After stacking a file, the header row is empty i.e. no column names. Whatever I've tried has not yielded any change to that.
Thanks.
P.S. Is it possible to stack select columns from a csv, and not all columns that are not an index?
First line of idx_input.csv is a data row, not a column header. Are any of what I've tried valid? I'm simply trying to stack with column names preserved. What I do in JMP I'd like to do in Pandas.
data_file = pd.read_csv(filename)
idx_input = data_file.set_index(default_stack_group).stack()

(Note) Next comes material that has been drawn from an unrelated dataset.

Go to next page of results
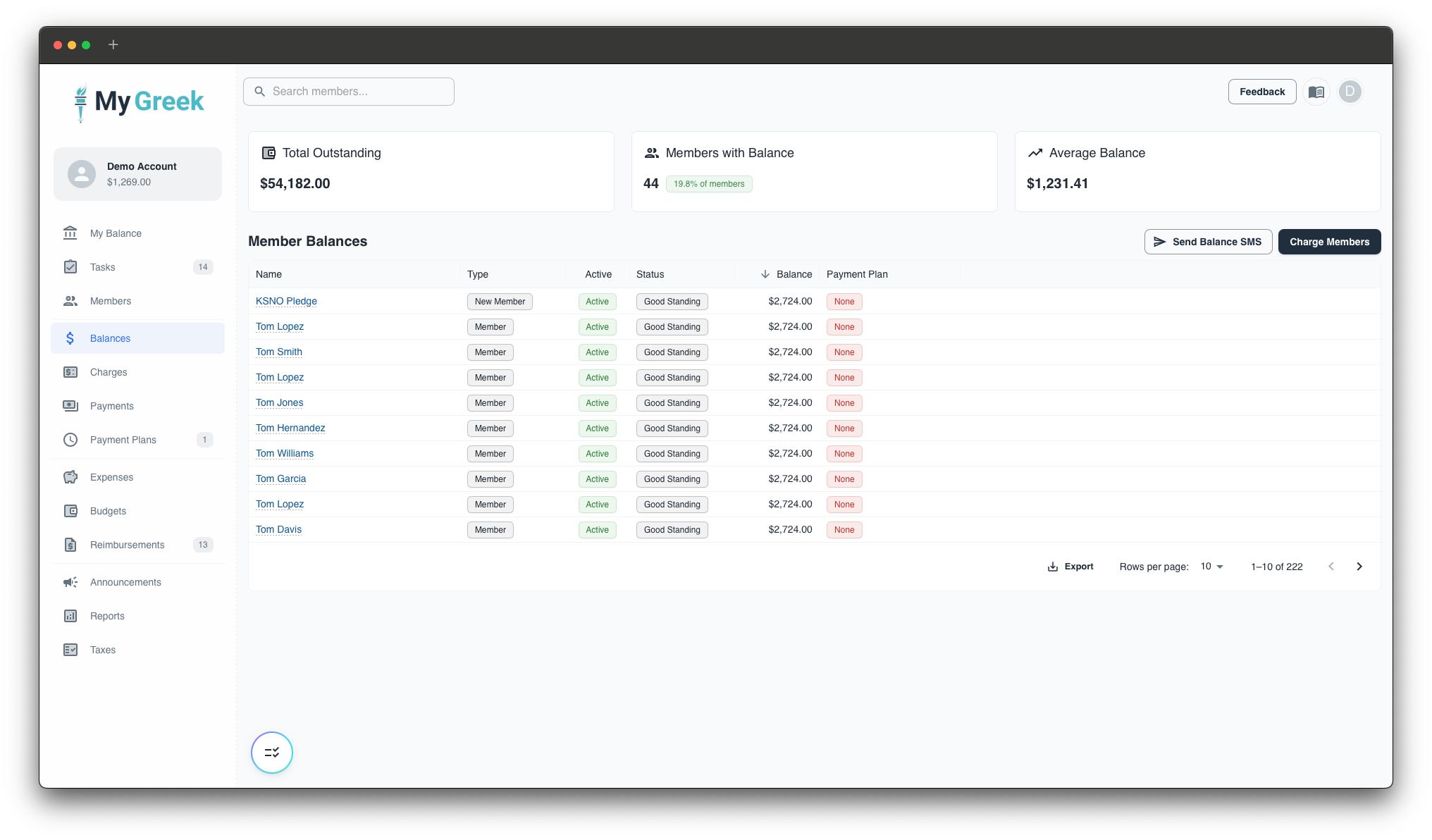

default_stack_group = ['X','Y']
cols = default_stack_group + ['Label','Data']
#Option 1 I tried
#idx_input.reset_index().rename(columns{0:cols[0],1:cols[1],2:cols[2],3:cols[3]})
#Option 2 I tried
#idx_input.reset_index()
#idx_input.rename(columns=0:cols[0],1:cols[1],2:cols[2],3:cols[3]},inplace=True)
#Option 3 I tried
#idx_input.columns = cols
idx_input.to_csv('idx_input.csv')
No error message observed (besides a warning)
trial_crunch.py:38: FutureWarning: The signature of Series.to_csv
was aligned
to that of DataFrame.to_csv
, and argument 'header' will change its default val
ue from False to True: please pass an explicit value to suppress this warning.
idx_input.to_csv('idx_input2.csv')
My first row is already a data column and not a header column. The data is stacked.